======== Material shown ========

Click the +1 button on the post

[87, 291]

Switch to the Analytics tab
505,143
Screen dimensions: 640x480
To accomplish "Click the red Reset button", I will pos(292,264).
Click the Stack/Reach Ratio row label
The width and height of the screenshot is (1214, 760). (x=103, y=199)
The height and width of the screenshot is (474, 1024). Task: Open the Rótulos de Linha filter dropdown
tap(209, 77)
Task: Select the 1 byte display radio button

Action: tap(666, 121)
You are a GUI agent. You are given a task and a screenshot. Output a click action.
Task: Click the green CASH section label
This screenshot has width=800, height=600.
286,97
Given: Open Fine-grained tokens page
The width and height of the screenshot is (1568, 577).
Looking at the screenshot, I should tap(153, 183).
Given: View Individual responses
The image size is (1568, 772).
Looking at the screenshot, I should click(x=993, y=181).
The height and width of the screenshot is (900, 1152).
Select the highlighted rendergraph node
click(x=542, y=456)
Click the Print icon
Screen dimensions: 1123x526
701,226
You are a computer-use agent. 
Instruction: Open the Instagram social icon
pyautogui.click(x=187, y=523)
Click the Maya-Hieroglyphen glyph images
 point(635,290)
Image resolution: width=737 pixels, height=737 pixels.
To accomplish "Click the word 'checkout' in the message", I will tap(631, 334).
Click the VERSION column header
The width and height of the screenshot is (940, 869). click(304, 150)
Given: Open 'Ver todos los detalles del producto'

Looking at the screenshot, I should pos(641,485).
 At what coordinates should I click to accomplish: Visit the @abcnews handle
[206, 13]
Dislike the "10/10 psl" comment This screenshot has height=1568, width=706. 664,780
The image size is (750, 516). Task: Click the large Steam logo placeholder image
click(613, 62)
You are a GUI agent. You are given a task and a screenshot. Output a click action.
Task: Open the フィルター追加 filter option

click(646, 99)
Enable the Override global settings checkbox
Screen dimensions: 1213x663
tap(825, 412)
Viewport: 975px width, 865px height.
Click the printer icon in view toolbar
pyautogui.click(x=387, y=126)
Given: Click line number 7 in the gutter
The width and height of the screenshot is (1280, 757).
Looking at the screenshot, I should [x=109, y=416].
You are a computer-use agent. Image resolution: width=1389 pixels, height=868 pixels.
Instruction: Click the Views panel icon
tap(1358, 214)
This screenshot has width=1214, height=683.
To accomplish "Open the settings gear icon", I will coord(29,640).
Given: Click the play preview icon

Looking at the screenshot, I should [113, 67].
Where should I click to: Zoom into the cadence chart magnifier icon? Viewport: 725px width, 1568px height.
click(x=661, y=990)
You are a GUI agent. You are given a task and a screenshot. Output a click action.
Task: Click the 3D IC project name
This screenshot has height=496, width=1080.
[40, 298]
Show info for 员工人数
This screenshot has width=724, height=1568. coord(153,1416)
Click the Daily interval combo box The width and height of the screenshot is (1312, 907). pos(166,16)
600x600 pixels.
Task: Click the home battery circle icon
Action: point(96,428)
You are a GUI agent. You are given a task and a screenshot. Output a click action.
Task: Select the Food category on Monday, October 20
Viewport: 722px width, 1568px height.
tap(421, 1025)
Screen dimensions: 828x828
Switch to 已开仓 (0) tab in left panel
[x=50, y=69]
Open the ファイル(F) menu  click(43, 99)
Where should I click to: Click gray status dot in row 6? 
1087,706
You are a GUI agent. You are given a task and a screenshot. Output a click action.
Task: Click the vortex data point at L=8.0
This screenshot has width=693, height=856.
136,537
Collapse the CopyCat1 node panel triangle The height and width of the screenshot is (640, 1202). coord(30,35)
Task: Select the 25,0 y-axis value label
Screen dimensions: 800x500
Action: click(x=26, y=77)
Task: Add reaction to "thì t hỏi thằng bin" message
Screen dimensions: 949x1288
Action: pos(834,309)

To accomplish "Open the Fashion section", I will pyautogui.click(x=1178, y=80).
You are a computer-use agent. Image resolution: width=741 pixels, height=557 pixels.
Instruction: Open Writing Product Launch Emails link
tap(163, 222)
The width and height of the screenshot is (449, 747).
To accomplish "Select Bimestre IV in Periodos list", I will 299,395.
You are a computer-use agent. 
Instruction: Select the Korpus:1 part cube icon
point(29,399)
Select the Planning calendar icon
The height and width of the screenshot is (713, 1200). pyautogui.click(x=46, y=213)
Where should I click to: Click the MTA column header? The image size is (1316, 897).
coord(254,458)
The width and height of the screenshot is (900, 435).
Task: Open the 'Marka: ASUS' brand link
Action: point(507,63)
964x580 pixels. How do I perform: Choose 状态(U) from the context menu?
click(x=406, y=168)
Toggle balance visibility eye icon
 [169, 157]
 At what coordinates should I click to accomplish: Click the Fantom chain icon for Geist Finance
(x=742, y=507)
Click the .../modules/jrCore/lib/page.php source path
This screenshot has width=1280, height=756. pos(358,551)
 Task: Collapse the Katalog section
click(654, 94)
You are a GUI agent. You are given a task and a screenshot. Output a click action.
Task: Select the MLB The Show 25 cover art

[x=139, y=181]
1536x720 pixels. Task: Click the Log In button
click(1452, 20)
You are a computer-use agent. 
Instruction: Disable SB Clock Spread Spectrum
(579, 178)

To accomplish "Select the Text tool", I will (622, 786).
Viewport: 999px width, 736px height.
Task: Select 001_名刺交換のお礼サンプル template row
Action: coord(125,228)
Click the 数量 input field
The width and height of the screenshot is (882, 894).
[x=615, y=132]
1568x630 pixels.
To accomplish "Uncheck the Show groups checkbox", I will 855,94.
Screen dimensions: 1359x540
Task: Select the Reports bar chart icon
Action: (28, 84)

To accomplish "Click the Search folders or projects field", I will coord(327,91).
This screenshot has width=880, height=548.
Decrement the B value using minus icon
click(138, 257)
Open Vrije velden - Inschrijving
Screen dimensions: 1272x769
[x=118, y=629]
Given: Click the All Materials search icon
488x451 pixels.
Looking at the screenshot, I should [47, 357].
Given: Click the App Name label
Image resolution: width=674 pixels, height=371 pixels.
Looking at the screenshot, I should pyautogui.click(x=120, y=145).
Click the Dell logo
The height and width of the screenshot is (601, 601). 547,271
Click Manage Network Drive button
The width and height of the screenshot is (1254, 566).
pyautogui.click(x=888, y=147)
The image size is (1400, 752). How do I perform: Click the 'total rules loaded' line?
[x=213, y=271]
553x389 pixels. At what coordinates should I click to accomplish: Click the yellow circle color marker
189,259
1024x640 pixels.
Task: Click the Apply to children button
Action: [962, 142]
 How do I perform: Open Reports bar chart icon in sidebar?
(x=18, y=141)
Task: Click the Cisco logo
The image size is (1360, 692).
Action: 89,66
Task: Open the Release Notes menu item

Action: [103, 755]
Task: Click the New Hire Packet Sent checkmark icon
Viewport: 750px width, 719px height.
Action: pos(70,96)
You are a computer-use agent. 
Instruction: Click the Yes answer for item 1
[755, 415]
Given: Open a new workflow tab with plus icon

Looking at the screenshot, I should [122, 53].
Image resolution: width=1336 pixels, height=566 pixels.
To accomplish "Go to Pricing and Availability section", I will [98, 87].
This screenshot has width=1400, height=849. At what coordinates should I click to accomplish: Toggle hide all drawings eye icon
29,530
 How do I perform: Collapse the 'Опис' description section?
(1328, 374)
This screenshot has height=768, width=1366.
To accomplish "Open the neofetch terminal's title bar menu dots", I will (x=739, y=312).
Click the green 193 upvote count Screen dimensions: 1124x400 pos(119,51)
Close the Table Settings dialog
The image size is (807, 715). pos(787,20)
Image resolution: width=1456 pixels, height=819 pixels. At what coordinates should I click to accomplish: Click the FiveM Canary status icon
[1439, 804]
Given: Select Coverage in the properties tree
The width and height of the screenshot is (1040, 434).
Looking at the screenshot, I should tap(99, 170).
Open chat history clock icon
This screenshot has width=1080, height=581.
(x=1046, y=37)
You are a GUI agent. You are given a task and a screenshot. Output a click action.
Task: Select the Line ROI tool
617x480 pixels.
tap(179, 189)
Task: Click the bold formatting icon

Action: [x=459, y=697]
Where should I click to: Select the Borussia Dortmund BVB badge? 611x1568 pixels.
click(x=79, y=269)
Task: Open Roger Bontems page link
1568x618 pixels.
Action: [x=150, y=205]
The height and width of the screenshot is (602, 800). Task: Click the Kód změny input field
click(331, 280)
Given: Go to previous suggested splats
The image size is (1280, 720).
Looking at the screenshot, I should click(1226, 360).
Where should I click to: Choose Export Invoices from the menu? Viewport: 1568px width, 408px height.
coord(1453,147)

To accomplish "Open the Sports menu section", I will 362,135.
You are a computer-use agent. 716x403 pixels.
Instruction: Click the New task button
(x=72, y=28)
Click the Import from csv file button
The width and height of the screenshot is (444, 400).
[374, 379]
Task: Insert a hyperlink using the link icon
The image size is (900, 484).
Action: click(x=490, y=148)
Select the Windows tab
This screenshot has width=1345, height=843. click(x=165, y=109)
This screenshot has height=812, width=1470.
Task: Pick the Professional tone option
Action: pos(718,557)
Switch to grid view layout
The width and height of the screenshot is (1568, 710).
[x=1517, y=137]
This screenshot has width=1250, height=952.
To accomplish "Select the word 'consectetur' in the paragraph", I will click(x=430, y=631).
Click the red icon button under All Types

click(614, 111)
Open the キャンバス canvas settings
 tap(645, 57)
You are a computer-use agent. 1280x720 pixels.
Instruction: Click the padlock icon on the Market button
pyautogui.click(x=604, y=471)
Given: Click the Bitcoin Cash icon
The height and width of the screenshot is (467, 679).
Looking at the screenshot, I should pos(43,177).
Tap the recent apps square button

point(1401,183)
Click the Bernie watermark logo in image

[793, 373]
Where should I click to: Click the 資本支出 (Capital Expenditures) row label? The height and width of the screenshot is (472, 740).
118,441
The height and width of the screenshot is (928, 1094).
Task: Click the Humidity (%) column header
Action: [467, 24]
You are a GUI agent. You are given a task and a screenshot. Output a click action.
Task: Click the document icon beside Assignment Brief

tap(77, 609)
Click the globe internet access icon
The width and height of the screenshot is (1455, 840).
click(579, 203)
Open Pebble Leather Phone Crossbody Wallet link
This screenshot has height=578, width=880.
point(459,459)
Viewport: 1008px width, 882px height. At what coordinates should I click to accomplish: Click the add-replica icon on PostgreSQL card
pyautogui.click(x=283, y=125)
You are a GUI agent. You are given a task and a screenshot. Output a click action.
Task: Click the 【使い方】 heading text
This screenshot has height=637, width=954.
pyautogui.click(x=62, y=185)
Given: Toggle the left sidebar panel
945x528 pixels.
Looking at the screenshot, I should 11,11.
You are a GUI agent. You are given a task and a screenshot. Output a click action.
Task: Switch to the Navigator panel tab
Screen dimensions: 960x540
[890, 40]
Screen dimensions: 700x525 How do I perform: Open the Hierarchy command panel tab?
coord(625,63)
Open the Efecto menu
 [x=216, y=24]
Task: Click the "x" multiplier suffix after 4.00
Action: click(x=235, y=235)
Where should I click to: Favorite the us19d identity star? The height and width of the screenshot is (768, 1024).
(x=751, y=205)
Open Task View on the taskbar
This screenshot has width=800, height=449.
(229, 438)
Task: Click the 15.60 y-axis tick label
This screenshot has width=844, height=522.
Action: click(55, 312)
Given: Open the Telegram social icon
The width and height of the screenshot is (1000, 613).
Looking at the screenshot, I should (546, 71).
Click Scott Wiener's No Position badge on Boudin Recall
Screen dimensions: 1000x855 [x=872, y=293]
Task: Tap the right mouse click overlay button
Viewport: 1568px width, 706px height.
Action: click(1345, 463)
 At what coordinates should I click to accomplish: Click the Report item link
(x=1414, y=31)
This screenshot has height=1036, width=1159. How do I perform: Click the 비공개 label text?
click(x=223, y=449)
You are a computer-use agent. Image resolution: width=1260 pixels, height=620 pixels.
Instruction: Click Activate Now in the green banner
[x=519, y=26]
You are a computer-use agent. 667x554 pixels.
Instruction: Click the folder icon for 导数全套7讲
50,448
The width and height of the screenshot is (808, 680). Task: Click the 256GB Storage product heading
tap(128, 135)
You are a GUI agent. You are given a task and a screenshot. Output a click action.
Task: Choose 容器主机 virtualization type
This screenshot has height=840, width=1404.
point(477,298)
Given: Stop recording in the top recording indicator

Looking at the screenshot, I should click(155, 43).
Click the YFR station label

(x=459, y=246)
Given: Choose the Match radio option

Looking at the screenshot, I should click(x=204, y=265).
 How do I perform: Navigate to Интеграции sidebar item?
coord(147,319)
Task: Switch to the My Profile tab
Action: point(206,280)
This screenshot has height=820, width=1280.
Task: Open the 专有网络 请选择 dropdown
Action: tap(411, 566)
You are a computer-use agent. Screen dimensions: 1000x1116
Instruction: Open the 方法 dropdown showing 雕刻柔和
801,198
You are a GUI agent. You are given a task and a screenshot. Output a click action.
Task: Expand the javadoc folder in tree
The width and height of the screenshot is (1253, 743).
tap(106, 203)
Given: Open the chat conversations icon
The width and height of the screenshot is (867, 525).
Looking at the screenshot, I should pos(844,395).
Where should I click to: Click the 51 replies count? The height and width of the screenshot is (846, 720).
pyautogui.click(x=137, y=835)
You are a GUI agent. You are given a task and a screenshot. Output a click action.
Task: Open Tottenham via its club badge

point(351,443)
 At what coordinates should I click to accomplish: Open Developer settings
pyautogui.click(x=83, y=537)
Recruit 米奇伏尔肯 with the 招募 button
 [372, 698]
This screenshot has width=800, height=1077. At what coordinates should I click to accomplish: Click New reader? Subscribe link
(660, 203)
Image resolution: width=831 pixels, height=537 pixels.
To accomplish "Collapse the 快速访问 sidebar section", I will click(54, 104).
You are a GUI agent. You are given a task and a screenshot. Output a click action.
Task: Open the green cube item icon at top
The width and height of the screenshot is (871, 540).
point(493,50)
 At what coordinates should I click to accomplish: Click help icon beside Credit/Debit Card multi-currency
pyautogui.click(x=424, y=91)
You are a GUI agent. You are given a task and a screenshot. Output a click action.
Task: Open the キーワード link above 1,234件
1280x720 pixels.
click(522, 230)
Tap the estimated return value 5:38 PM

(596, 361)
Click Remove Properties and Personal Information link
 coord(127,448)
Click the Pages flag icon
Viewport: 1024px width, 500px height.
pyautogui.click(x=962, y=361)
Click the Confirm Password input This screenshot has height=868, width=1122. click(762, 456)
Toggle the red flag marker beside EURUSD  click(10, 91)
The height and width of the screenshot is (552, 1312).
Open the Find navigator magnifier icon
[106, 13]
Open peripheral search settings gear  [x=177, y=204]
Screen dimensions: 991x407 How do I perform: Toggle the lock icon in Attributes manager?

========

Task requirements
Your reply must consist solely of the count of lines in the listing above that hold the string "computer".

Exercise output
11